# TASK BRIEF
With the first line as the start and the line containing "Task: Click the trace ID value" as the end, write out every line of the records exactly.

Records from a dataset:
■ ■ ■ ■ ■ ■ ■
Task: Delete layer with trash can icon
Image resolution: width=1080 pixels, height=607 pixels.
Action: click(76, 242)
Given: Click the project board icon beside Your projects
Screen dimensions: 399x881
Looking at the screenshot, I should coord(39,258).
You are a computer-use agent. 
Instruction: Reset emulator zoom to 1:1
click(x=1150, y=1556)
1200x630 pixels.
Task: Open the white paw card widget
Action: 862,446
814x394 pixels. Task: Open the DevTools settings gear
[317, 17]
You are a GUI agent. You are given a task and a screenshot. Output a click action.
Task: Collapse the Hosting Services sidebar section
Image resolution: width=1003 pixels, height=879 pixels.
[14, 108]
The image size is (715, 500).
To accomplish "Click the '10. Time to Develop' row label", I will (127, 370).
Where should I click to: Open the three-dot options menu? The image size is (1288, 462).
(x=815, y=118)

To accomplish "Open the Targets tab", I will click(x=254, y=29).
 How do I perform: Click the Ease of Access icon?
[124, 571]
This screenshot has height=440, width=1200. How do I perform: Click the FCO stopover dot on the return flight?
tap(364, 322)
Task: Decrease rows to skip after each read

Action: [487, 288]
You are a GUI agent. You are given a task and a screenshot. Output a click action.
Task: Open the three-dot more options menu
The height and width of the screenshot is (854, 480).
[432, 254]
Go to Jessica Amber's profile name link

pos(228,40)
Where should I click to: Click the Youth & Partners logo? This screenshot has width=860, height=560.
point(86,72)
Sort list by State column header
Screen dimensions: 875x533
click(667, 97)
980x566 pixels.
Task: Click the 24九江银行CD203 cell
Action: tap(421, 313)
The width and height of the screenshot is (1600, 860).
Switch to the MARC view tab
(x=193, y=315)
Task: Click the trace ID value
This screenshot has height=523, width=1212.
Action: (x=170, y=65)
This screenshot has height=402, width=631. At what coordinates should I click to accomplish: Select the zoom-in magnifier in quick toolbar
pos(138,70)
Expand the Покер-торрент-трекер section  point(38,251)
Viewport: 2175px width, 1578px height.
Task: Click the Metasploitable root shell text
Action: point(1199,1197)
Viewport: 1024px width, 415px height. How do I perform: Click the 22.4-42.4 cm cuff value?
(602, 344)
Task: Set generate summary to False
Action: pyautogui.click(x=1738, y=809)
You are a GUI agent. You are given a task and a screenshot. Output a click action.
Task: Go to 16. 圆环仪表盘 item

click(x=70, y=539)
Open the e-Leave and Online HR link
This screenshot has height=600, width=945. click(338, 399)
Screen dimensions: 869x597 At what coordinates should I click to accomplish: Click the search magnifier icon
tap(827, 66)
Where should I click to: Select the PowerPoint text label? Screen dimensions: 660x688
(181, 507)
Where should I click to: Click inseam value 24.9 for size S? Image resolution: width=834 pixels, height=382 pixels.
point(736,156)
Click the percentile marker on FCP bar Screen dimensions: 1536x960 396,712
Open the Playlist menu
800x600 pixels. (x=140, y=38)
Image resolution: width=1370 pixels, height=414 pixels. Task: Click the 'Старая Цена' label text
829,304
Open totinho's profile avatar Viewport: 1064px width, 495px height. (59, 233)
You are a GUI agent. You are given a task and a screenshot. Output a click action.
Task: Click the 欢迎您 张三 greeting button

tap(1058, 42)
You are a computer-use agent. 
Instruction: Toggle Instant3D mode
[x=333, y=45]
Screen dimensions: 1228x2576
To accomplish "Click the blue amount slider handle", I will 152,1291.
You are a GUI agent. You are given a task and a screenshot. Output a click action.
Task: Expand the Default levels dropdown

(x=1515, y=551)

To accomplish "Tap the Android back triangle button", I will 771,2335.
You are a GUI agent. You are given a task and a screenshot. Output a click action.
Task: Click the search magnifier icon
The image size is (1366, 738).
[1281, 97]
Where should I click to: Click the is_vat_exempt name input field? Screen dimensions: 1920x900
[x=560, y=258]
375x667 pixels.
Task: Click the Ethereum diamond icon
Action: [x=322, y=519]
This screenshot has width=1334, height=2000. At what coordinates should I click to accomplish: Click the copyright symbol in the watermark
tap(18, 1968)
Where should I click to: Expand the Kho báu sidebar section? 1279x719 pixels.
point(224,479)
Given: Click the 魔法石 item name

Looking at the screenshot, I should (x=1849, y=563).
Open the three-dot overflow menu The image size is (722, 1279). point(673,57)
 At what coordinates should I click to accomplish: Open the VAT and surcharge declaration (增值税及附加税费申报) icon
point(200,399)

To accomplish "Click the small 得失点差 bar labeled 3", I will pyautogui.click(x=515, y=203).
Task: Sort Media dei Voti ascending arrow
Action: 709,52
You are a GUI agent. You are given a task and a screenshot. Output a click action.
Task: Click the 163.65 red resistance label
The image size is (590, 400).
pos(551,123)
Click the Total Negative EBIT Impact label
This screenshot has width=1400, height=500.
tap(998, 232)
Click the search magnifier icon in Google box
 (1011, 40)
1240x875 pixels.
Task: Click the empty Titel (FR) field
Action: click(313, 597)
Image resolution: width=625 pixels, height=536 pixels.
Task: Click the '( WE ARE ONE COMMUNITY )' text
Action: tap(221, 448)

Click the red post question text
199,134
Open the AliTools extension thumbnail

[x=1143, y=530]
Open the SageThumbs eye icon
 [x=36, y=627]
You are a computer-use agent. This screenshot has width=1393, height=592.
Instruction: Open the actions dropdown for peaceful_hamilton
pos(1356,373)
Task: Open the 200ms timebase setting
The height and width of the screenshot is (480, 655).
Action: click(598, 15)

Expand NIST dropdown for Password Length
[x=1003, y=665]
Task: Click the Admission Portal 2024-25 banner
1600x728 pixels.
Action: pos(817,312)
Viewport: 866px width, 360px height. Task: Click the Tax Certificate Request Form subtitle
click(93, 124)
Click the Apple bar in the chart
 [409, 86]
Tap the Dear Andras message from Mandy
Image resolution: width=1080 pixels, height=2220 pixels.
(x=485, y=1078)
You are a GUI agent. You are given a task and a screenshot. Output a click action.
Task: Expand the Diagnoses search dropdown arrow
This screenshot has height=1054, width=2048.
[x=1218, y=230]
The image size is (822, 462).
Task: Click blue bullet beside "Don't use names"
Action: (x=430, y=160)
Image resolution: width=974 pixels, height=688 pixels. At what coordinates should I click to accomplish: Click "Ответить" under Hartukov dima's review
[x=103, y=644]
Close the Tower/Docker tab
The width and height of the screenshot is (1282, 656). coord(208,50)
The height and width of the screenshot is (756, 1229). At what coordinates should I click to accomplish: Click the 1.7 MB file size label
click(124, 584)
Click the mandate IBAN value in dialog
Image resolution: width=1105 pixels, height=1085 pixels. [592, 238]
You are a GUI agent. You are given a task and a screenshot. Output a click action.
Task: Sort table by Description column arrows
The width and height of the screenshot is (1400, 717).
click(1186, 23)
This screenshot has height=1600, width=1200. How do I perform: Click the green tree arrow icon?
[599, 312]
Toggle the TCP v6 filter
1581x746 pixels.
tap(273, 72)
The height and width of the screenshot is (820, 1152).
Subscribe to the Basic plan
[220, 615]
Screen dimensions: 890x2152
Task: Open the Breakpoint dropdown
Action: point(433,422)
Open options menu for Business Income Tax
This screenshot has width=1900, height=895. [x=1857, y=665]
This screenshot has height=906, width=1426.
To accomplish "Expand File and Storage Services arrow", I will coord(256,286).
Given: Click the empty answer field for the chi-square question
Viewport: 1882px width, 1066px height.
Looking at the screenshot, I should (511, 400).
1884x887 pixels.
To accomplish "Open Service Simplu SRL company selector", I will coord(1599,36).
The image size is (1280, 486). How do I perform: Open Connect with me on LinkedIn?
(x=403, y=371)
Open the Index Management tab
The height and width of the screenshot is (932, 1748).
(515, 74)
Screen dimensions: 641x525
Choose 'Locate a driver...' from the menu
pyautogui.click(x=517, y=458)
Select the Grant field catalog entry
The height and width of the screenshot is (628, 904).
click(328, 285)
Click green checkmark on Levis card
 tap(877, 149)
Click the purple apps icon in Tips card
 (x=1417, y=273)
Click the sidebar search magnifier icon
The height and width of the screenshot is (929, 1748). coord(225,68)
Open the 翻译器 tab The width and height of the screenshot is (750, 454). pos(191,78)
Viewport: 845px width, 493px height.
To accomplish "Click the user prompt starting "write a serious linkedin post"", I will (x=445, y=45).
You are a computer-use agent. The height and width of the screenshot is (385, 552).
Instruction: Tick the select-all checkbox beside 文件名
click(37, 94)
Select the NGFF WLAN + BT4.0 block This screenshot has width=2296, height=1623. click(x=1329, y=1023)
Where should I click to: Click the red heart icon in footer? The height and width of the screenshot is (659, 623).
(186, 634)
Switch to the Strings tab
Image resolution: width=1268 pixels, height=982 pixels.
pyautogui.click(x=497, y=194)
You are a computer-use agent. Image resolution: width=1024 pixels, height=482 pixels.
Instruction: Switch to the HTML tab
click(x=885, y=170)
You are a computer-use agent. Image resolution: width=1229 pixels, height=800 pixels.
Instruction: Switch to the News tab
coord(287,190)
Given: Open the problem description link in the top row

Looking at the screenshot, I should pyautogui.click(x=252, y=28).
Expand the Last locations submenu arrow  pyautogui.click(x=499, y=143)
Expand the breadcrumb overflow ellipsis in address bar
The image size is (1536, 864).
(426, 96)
■ ■ ■ ■ ■ ■ ■
# REPLY
Task: Delete layer with trash can icon
Image resolution: width=1080 pixels, height=607 pixels.
Action: click(76, 242)
Given: Click the project board icon beside Your projects
Screen dimensions: 399x881
Looking at the screenshot, I should coord(39,258).
You are a computer-use agent. 
Instruction: Reset emulator zoom to 1:1
click(x=1150, y=1556)
1200x630 pixels.
Task: Open the white paw card widget
Action: 862,446
814x394 pixels. Task: Open the DevTools settings gear
[317, 17]
You are a GUI agent. You are given a task and a screenshot. Output a click action.
Task: Collapse the Hosting Services sidebar section
Image resolution: width=1003 pixels, height=879 pixels.
[14, 108]
The image size is (715, 500).
To accomplish "Click the '10. Time to Develop' row label", I will (127, 370).
Where should I click to: Open the three-dot options menu? The image size is (1288, 462).
(x=815, y=118)

To accomplish "Open the Targets tab", I will click(x=254, y=29).
 How do I perform: Click the Ease of Access icon?
[124, 571]
This screenshot has height=440, width=1200. How do I perform: Click the FCO stopover dot on the return flight?
tap(364, 322)
Task: Decrease rows to skip after each read

Action: [487, 288]
You are a GUI agent. You are given a task and a screenshot. Output a click action.
Task: Open the three-dot more options menu
The height and width of the screenshot is (854, 480).
[432, 254]
Go to Jessica Amber's profile name link

pos(228,40)
Where should I click to: Click the Youth & Partners logo? This screenshot has width=860, height=560.
point(86,72)
Sort list by State column header
Screen dimensions: 875x533
click(667, 97)
980x566 pixels.
Task: Click the 24九江银行CD203 cell
Action: tap(421, 313)
The width and height of the screenshot is (1600, 860).
Switch to the MARC view tab
(x=193, y=315)
Task: Click the trace ID value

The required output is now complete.